» Task
Update the items from the line with "Task: Click the Récapitulatif heading" to the line with "Action: point(123,67)", replacing "Show Ground" with "Show Grid" and leaving everything else unchanged.

» Data section
+===+

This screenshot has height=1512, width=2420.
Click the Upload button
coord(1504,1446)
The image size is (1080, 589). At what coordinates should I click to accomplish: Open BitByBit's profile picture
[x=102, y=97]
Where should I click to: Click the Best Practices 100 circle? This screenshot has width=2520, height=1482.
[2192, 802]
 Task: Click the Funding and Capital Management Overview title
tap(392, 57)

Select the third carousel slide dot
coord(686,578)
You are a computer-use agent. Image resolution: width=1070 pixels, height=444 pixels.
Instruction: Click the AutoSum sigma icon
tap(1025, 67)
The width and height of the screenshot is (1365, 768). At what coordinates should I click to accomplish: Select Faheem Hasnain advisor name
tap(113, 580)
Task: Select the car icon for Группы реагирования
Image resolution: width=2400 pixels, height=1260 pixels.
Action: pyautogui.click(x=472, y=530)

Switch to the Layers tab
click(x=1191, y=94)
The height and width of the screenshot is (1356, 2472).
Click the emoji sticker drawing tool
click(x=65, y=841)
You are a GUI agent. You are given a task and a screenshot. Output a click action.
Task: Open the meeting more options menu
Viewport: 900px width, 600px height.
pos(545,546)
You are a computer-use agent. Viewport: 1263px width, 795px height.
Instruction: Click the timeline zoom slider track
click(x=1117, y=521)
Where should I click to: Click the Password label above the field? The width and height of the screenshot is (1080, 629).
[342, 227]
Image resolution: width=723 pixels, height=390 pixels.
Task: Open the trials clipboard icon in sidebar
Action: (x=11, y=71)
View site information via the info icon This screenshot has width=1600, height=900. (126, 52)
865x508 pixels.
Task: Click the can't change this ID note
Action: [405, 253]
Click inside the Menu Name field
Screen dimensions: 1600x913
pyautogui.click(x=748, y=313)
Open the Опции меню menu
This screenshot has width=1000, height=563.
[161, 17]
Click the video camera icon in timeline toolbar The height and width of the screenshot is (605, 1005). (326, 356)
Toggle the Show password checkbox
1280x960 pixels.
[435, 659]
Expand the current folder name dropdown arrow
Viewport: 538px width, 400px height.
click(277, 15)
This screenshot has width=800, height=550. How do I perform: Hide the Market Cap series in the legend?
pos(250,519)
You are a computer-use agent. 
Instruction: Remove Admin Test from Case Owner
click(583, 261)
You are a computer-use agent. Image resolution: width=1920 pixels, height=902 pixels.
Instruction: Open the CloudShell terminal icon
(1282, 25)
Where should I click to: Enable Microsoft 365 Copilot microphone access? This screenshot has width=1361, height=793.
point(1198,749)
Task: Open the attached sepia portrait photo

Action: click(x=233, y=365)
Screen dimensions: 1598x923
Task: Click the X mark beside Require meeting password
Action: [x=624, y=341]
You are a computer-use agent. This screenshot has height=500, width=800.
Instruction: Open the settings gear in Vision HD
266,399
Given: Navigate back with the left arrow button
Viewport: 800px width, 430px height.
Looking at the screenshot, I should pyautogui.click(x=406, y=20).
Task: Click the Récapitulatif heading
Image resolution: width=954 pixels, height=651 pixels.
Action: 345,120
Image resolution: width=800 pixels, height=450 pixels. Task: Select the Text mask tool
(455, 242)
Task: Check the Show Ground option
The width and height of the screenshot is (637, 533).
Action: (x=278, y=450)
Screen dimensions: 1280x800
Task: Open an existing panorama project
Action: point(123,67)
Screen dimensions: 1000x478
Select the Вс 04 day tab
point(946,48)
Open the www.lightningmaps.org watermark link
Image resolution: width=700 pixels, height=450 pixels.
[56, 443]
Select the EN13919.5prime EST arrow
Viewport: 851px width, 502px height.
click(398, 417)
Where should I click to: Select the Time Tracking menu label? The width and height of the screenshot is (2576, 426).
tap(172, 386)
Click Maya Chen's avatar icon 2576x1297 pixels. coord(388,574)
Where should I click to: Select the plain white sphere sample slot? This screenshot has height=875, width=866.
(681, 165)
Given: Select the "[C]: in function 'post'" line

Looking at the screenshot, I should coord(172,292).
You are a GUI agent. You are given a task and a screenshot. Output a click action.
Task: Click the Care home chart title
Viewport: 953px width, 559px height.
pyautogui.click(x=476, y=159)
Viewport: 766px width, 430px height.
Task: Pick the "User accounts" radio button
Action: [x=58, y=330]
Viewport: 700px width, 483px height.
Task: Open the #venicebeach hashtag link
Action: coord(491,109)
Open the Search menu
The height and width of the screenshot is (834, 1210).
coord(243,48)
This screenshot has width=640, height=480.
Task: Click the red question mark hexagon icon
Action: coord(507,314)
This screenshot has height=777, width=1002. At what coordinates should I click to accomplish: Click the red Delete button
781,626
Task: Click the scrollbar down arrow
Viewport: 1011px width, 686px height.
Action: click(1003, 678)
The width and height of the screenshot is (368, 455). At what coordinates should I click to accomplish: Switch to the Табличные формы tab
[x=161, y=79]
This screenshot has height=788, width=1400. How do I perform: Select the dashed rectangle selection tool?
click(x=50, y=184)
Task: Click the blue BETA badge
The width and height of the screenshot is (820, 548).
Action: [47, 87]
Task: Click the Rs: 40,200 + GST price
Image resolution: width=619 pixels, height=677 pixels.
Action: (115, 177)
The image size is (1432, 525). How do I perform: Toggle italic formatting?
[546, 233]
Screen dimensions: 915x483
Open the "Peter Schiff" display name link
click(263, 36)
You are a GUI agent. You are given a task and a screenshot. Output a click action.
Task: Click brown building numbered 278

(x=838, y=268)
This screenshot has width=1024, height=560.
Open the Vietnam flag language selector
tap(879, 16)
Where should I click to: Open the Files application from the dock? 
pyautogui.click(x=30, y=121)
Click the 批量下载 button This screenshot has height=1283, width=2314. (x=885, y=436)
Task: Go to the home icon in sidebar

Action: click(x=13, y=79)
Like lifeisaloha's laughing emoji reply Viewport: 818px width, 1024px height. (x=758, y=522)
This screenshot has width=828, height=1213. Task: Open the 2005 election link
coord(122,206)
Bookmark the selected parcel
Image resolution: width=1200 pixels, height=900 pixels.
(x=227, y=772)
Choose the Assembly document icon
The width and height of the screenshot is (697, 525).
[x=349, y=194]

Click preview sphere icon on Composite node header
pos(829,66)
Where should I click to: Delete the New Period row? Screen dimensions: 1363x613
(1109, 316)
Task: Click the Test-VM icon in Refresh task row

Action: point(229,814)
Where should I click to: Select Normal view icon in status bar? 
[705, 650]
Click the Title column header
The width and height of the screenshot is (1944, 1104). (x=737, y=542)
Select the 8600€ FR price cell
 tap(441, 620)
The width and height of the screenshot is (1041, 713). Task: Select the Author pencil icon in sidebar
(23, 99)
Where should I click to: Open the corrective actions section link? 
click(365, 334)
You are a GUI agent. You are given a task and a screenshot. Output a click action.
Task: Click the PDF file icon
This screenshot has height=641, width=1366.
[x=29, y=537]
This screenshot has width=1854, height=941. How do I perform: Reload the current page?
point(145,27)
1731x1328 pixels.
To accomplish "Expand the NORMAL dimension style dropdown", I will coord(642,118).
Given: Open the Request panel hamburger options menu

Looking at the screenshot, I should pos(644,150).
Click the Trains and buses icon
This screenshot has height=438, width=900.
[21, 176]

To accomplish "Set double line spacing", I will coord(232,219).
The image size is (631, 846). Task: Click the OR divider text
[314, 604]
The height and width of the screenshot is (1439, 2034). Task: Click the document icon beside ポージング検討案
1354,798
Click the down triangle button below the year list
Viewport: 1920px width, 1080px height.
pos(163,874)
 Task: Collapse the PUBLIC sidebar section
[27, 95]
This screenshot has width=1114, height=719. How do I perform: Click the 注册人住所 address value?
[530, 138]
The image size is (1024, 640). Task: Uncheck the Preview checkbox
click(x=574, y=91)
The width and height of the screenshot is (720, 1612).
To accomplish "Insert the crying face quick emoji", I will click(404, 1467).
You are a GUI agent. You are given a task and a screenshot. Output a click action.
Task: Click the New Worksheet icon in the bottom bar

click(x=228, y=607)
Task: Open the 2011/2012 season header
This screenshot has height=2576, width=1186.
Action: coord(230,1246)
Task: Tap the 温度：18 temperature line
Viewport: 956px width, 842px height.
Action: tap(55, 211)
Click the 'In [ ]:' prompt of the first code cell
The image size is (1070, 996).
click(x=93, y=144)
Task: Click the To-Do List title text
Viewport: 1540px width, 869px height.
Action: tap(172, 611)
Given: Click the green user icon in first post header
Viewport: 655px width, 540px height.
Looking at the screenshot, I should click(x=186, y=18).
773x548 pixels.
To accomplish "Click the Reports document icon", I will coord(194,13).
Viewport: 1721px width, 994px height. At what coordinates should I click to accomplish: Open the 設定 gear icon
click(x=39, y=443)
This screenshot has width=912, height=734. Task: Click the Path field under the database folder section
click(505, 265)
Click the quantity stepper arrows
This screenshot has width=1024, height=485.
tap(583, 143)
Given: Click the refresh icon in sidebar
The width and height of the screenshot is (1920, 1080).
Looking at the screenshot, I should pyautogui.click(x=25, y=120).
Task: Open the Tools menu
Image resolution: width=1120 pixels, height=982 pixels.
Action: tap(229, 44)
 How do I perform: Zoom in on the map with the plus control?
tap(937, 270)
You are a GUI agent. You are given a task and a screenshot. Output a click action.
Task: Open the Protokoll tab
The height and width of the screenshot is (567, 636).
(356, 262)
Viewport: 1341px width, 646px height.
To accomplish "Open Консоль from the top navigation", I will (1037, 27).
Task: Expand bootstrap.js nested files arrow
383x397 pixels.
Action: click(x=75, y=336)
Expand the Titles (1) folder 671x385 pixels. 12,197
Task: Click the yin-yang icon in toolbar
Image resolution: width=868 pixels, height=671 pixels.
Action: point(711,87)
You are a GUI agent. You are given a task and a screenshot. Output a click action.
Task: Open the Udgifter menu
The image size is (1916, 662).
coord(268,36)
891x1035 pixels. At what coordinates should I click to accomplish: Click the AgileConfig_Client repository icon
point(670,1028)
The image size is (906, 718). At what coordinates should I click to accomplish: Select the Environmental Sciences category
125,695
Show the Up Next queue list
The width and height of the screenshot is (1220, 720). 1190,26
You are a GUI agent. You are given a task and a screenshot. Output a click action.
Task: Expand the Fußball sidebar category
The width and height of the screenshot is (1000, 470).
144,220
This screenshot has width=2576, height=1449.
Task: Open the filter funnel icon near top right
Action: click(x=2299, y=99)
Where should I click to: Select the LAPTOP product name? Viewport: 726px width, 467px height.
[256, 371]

+===+

» Solution below
Task: Click the Récapitulatif heading
Image resolution: width=954 pixels, height=651 pixels.
Action: 345,120
Image resolution: width=800 pixels, height=450 pixels. Task: Select the Text mask tool
(455, 242)
Task: Check the Show Grid option
The width and height of the screenshot is (637, 533).
Action: (x=278, y=450)
Screen dimensions: 1280x800
Task: Open an existing panorama project
Action: point(123,67)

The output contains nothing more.